What the task asks:
Each line from the one containing "Viewport: 2048px width, 1536px height." to the end of the records below should be restated word for word; please leave out all other lines.

Saved entries
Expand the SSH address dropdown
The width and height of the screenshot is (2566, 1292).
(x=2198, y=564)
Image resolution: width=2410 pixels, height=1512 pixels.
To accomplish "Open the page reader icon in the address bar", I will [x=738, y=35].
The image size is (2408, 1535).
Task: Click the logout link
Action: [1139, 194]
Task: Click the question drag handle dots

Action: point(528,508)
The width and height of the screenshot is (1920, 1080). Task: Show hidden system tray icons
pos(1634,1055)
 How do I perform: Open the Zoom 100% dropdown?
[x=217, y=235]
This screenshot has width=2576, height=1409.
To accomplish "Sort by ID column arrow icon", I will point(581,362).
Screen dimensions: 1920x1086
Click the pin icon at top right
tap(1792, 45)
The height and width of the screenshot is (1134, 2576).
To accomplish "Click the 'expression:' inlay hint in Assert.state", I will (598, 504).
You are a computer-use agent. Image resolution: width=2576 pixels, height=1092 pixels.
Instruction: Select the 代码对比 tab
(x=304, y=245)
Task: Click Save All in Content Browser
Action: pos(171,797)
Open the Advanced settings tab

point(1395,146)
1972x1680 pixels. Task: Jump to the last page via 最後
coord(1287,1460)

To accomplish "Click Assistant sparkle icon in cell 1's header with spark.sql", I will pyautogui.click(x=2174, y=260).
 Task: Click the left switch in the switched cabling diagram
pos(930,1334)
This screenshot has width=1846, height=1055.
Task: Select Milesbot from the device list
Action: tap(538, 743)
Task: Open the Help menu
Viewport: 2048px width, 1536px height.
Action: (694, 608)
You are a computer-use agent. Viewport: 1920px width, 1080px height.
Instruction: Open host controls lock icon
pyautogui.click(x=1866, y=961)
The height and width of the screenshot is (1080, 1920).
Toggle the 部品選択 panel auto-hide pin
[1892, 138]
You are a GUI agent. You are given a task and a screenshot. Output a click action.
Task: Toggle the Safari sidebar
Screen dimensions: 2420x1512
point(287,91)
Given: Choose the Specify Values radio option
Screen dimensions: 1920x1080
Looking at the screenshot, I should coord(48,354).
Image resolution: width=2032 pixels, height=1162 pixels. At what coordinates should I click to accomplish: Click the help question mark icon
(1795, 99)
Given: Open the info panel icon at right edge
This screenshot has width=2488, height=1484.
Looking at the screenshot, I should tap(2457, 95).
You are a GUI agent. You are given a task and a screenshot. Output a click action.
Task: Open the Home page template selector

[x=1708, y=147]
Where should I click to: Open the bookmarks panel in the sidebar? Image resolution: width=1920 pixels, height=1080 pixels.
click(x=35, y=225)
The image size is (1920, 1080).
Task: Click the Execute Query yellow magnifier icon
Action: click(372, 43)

Result of this exercise:
Viewport: 2048px width, 1536px height.
Action: (694, 608)
You are a computer-use agent. Viewport: 1920px width, 1080px height.
Instruction: Open host controls lock icon
pyautogui.click(x=1866, y=961)
The height and width of the screenshot is (1080, 1920).
Toggle the 部品選択 panel auto-hide pin
[1892, 138]
You are a GUI agent. You are given a task and a screenshot. Output a click action.
Task: Toggle the Safari sidebar
Screen dimensions: 2420x1512
point(287,91)
Given: Choose the Specify Values radio option
Screen dimensions: 1920x1080
Looking at the screenshot, I should coord(48,354).
Image resolution: width=2032 pixels, height=1162 pixels. At what coordinates should I click to accomplish: Click the help question mark icon
(1795, 99)
Given: Open the info panel icon at right edge
This screenshot has width=2488, height=1484.
Looking at the screenshot, I should tap(2457, 95).
You are a GUI agent. You are given a task and a screenshot. Output a click action.
Task: Open the Home page template selector

[x=1708, y=147]
Where should I click to: Open the bookmarks panel in the sidebar? Image resolution: width=1920 pixels, height=1080 pixels.
click(x=35, y=225)
The image size is (1920, 1080).
Task: Click the Execute Query yellow magnifier icon
Action: click(372, 43)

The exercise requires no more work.